* **The problem**
Only the pictures should be left out; repeat the rest of the data exactly.

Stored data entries

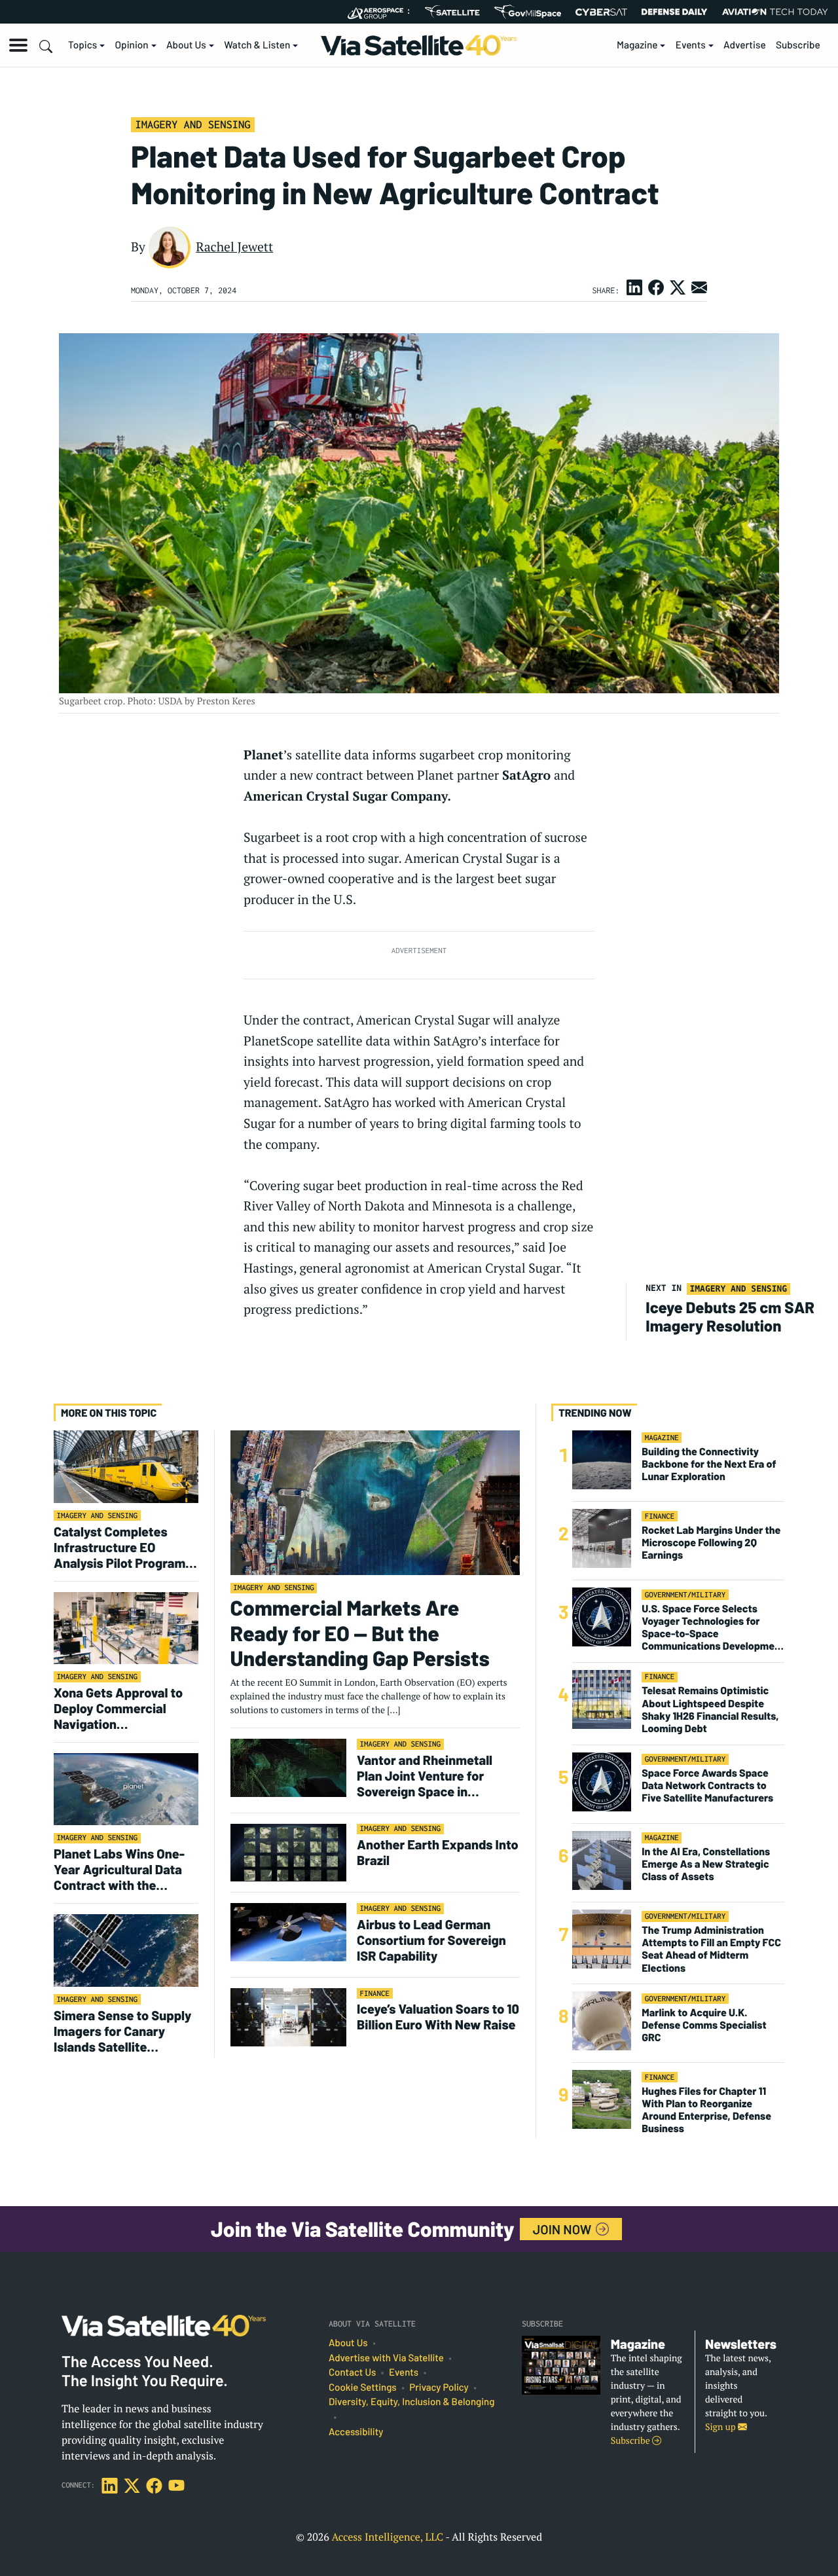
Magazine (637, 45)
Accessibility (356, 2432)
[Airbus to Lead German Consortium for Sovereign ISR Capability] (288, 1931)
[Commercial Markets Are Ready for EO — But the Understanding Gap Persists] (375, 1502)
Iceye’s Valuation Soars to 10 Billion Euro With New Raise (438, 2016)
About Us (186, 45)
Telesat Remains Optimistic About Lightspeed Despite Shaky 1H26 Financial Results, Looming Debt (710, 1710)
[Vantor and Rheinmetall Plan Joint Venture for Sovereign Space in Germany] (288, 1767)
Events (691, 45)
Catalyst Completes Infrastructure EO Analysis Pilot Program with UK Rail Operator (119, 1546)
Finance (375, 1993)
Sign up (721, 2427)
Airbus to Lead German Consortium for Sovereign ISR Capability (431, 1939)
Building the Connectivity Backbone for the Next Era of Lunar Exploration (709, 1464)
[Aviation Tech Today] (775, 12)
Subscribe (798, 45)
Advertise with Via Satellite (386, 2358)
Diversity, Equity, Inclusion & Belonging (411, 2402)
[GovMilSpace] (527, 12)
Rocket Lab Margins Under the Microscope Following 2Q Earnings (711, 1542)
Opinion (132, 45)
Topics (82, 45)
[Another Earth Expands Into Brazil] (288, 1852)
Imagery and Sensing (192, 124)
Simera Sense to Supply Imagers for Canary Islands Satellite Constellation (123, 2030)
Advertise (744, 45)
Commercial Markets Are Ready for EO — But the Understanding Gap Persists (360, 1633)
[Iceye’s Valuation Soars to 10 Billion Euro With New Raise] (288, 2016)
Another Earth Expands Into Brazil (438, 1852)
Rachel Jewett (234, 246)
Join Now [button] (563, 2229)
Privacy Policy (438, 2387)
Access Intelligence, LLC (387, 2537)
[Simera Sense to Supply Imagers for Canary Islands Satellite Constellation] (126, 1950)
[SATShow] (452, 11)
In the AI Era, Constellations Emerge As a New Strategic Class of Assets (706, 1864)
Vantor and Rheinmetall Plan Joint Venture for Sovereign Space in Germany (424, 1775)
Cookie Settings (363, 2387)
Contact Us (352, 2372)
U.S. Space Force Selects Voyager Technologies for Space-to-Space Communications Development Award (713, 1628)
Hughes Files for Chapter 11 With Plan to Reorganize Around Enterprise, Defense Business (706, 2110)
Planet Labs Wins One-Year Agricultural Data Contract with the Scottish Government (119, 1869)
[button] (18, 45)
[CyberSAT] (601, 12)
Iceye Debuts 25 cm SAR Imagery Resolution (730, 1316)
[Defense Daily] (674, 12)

* **Response**
Magazine (637, 45)
Accessibility (356, 2432)
[Airbus to Lead German Consortium for Sovereign ISR Capability] (288, 1931)
[Commercial Markets Are Ready for EO — But the Understanding Gap Persists] (375, 1502)
Iceye’s Valuation Soars to 10 Billion Euro With New Raise (438, 2016)
About Us (186, 45)
Telesat Remains Optimistic About Lightspeed Despite Shaky 1H26 Financial Results, Looming Debt (710, 1710)
[Vantor and Rheinmetall Plan Joint Venture for Sovereign Space in Germany] (288, 1767)
Events (691, 45)
Catalyst Completes Infrastructure EO Analysis Pilot Program with UK Rail Operator (119, 1546)
Finance (375, 1993)
Sign up (721, 2427)
Airbus to Lead German Consortium for Sovereign ISR Capability (431, 1939)
Building the Connectivity Backbone for the Next Era of Lunar Exploration (709, 1464)
[Aviation Tech Today] (775, 12)
Subscribe (798, 45)
Advertise with Via Satellite (386, 2358)
Diversity, Equity, Inclusion & Belonging (411, 2402)
[GovMilSpace] (527, 12)
Rocket Lab Margins Under the Microscope Following 2Q Earnings (711, 1542)
Opinion (132, 45)
Topics (82, 45)
[Another Earth Expands Into Brazil] (288, 1852)
Imagery and Sensing (192, 124)
Simera Sense to Supply Imagers for Canary Islands Satellite Constellation (123, 2030)
Advertise (744, 45)
Commercial Markets Are Ready for EO — But the Understanding Gap Persists (360, 1633)
[Iceye’s Valuation Soars to 10 Billion Euro With New Raise] (288, 2016)
Another Earth Expands Into Brazil (438, 1852)
Rachel Jewett (234, 246)
Join Now [button] (563, 2229)
Privacy Policy (438, 2387)
Access Intelligence, LLC (387, 2537)
[Simera Sense to Supply Imagers for Canary Islands Satellite Constellation] (126, 1950)
[SATShow] (452, 11)
In the AI Era, Constellations Emerge As a New Strategic Class of Assets (706, 1864)
Vantor and Rheinmetall Plan Joint Venture for Sovereign Space in Germany (424, 1775)
Cookie Settings (363, 2387)
Contact Us (352, 2372)
U.S. Space Force Selects Voyager Technologies for Space-to-Space Communications Development Award (713, 1628)
Hughes Files for Chapter 11 With Plan to Reorganize Around Enterprise, Defense Business (706, 2110)
Planet Labs Wins One-Year Agricultural Data Contract with the Scottish Government (119, 1869)
[button] (18, 45)
[CyberSAT] (601, 12)
Iceye Debuts 25 cm SAR Imagery Resolution (730, 1316)
[Defense Daily] (674, 12)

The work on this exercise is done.